Deffner Veronika, Küchenhoff Helmut, Breitner Susanne, Schneider Alexandra, Cyrys Josef, Peters Annette
Statistical Consulting Unit, Department of Statistics, Ludwig-Maximilians-Universität, Akademiestr. 1, 80799, Munich, Germany.
Institute of Epidemiology II, Helmholtz Zentrum München, German Research Center for Environmental Health (GmbH), Ingolstädter Landstr. 1, 85764, Neuherberg, Germany.
Biom J. 2018 May;60(3):480-497. doi: 10.1002/bimj.201600188. Epub 2018 Mar 13.

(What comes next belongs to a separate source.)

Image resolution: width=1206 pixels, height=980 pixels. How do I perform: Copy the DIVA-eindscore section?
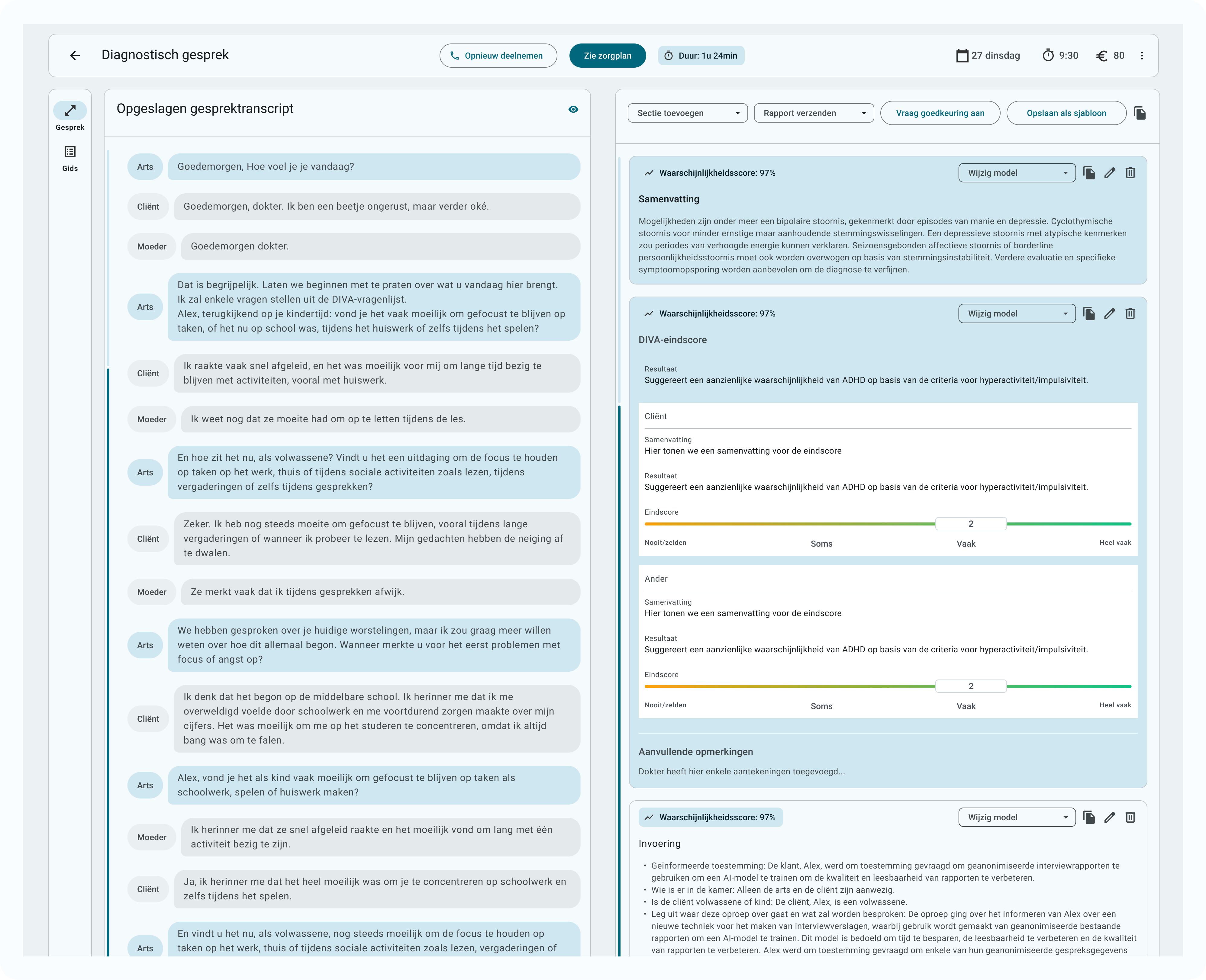(1088, 313)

The ultrafine particle measurements in the Augsburger Umweltstudie, a panel study conducted in Augsburg, Germany, exhibit measurement error from various sources. Measurements of mobile devices show classical possibly individual-specific measurement error; Berkson-type error, which may also vary individually, occurs, if measurements of fixed monitoring stations are used. The combination of fixed site and individual exposure measurements results in a mixture of the two error types. We extended existing bias analysis approaches to linear mixed models with a complex error structure including individual-specific error components, autocorrelated errors, and a mixture of classical and Berkson error. Theoretical considerations and simulation results show, that autocorrelation may severely change the attenuation of the effect estimations. Furthermore, unbalanced designs and the inclusion of confounding variables influence the degree of attenuation. Bias correction with the method of moments using data with mixture measurement error partially yielded better results compared to the usage of incomplete data with classical error. Confidence intervals (CIs) based on the delta method achieved better coverage probabilities than those based on Bootstrap samples. Moreover, we present the application of these new methods to heart rate measurements within the Augsburger Umweltstudie: the corrected effect estimates were slightly higher than their naive equivalents. The substantial measurement error of ultrafine particle measurements has little impact on the results. The developed methodology is generally applicable to longitudinal data with measurement error.
在德国奥格斯堡进行的一项面板研究——奥格斯堡环境研究中,超细颗粒物测量存在来自各种来源的测量误差。移动设备的测量显示出典型的可能因个体而异的测量误差;如果使用固定监测站的测量数据,则会出现伯克森型误差,这种误差也可能因人而异。固定站点测量与个体暴露测量相结合,导致两种误差类型混合出现。我们将现有的偏差分析方法扩展到具有复杂误差结构的线性混合模型,该结构包括个体特定误差成分、自相关误差以及经典误差与伯克森误差的混合。理论考量和模拟结果表明,自相关可能会严重改变效应估计值的衰减情况。此外,不平衡设计以及混杂变量的纳入会影响衰减程度。与使用具有经典误差的不完整数据相比,使用具有混合测量误差的数据通过矩量法进行偏差校正部分地产生了更好的结果。基于德尔塔方法的置信区间(CIs)比基于自助抽样的置信区间具有更好的覆盖概率。此外,我们展示了这些新方法在奥格斯堡环境研究中心率测量中的应用:校正后的效应估计值略高于未经校正的等效值。超细颗粒物测量中存在的大量测量误差对结果影响不大。所开发的方法通常适用于存在测量误差的纵向数据。